Docker deployments with zero downtime
The swarm mode with docker service command introduced in version 1.12.0 aims to be a good tool for scaling your application and one of the nice feature promised is zero downtime deployments, which I’m going to try in this post.
UPD: Unfortunately latest docker versions keeps forwarding new connections to removed service tasks,
while containers got SIGTERM
and started graceful shutdown,
which makes no-downtime rolling updates impossible, at least without using an external load balancer.
There are few related issues which should fix it (still open):
You can subscribe for issue notifications to get updates, meanwhile - get familiar with deployment process …
Application
First - we need our mission critical application to be packed in a docker image, and should respond to SIGTERM
signal to gracefully shutdown in timely manner.
Bootstrap
I’ll use a basic expressjs app generated with express-generator, which will just respond with a plain text response on it’s root path (source code can be found on github).

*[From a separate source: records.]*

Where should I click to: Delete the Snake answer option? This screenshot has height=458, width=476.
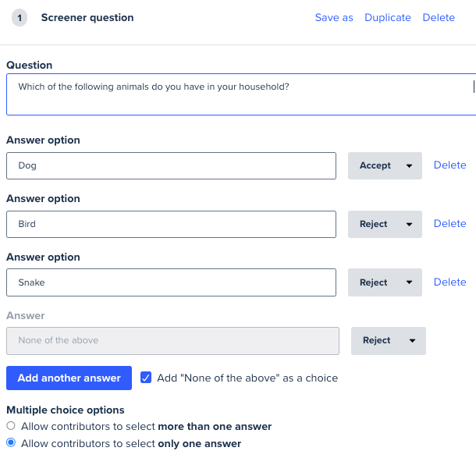coord(450,282)
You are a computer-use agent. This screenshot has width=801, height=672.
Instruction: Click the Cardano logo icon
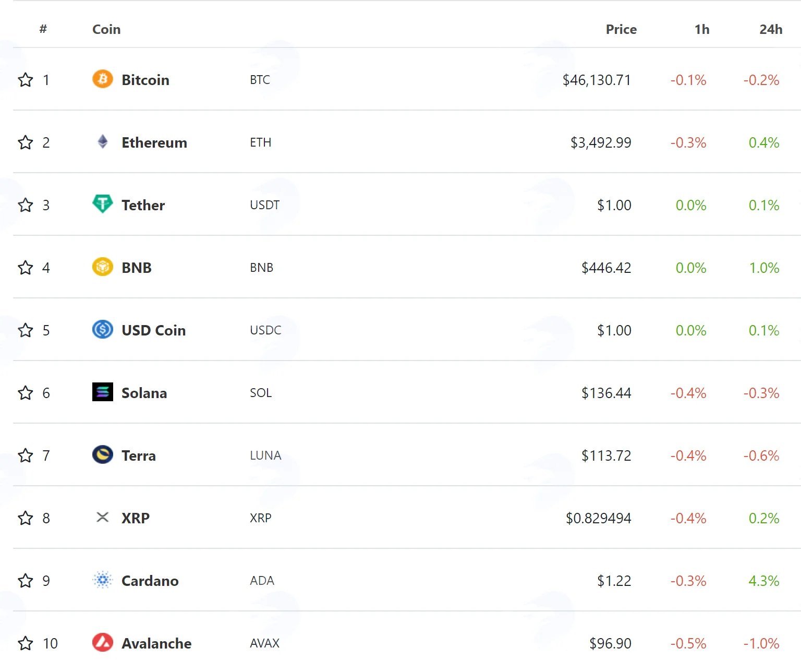pyautogui.click(x=103, y=580)
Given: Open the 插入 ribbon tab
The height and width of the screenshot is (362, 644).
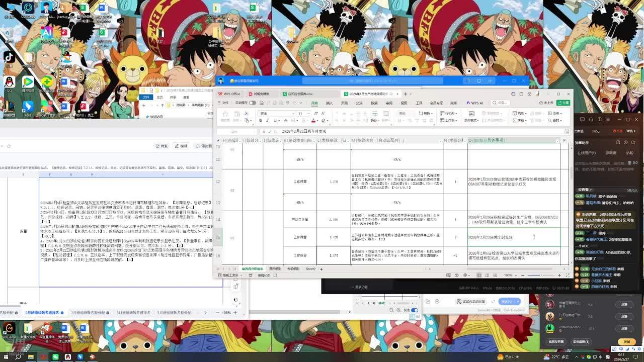Looking at the screenshot, I should (x=329, y=103).
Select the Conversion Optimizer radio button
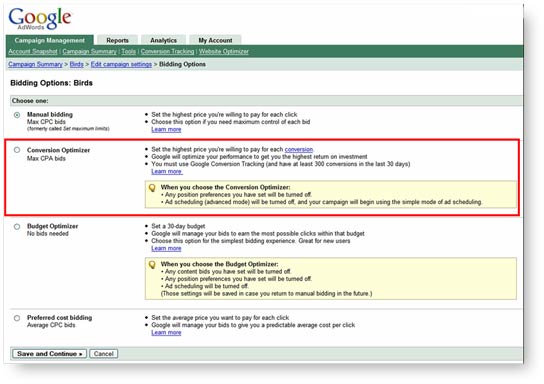This screenshot has height=384, width=544. (17, 150)
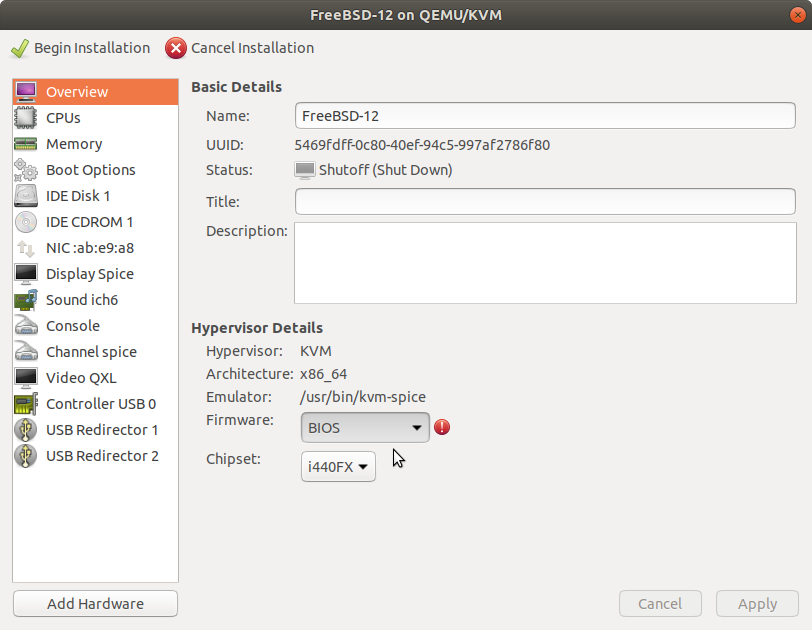
Task: Open the Firmware BIOS dropdown
Action: (x=365, y=428)
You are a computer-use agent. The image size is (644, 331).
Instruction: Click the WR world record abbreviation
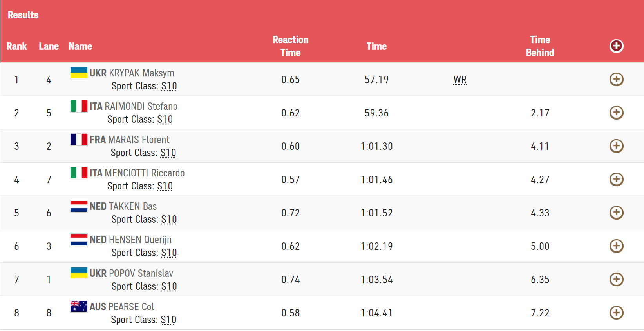[x=460, y=80]
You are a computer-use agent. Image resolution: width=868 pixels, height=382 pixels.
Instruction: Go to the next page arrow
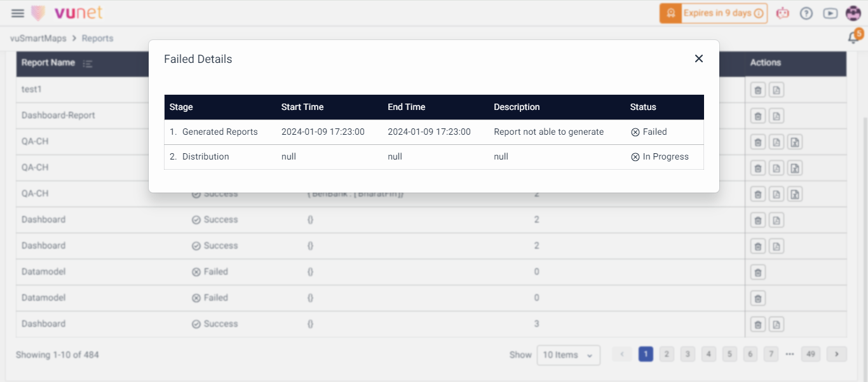[837, 354]
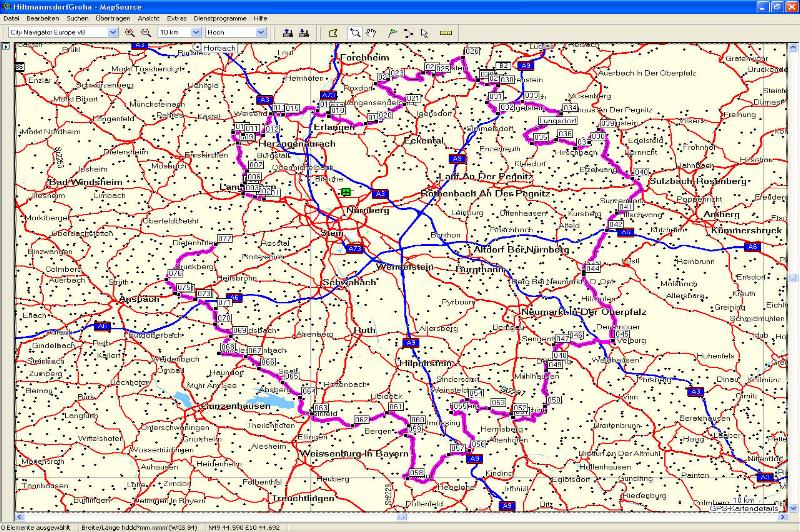800x532 pixels.
Task: Select the waypoint flag tool
Action: coord(393,32)
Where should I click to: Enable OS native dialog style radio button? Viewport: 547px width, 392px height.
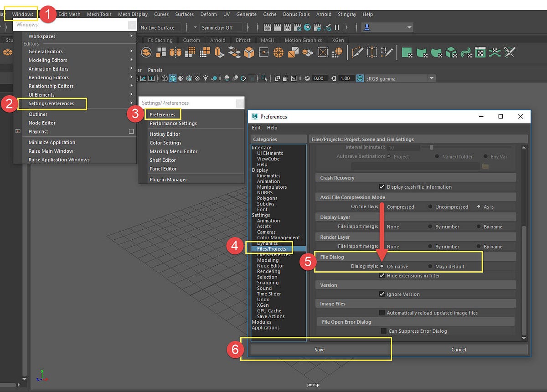[381, 266]
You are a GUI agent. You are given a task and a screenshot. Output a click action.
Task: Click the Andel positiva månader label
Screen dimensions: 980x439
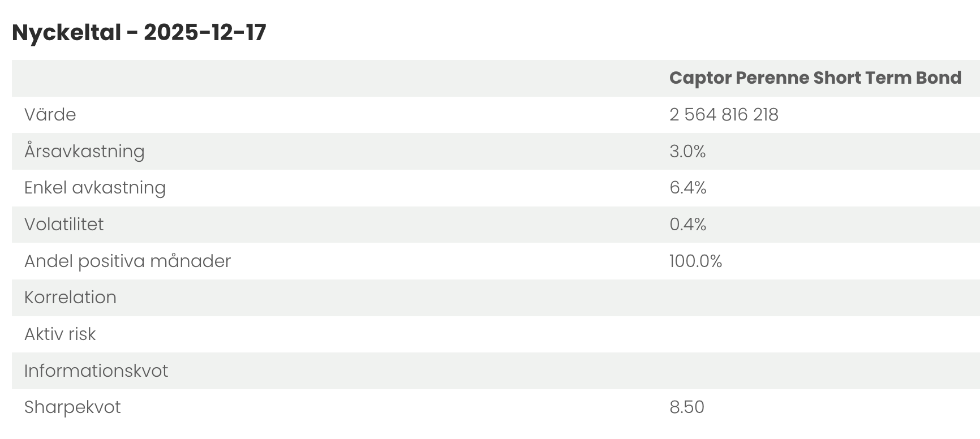coord(128,261)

$ npm install -g express-generator
$ express --view=pug --git -f docker-deploy-test
create : docker-deploy-test
create : docker-deploy-test/package.json
create : docker-deploy-test/app.js
create : docker-deploy-test/.gitignore
create : docker-deploy-test/public
create : docker-deploy-test/public/javascripts
create : docker-deploy-test/public/images
create : docker-deploy-test/public/stylesheets
create : docker-deploy-test/public/stylesheets/style.css
create : docker-deploy-test/routes
create : docker-deploy-test/routes/index.js
create : docker-deploy-test/routes/users.js
create : docker-deploy-test/views
create : docker-deploy-test/views/index.pug
create : docker-deploy-test/views/layout.pug
create : docker-deploy-test/views/error.pug
create : docker-deploy-test/bin
create : docker-deploy-test/bin/www
install dependencies:
$ cd docker-deploy-test && npm install
run the app:
$ DEBUG=docker-deploy-test:* npm start
Install dependencies
$ cd docker-deploy-test && npm install
<long output of installed dependencies tree should be displayed here>
And run the app:
$ DEBUG=docker-deploy-test:* npm start
> [email protected] start /Users/vadim/projects/lostintime/docker-deploy-test
> node ./bin/www
docker-deploy-test:server Listening on port 3000 +0ms
Now on http://localhost:3000/ you can see this nice looking page.
Let’s run some benchmarks on this and have a base to compare later results with.
$ ab -c 10 -n 1000 "http://localhost:3000/"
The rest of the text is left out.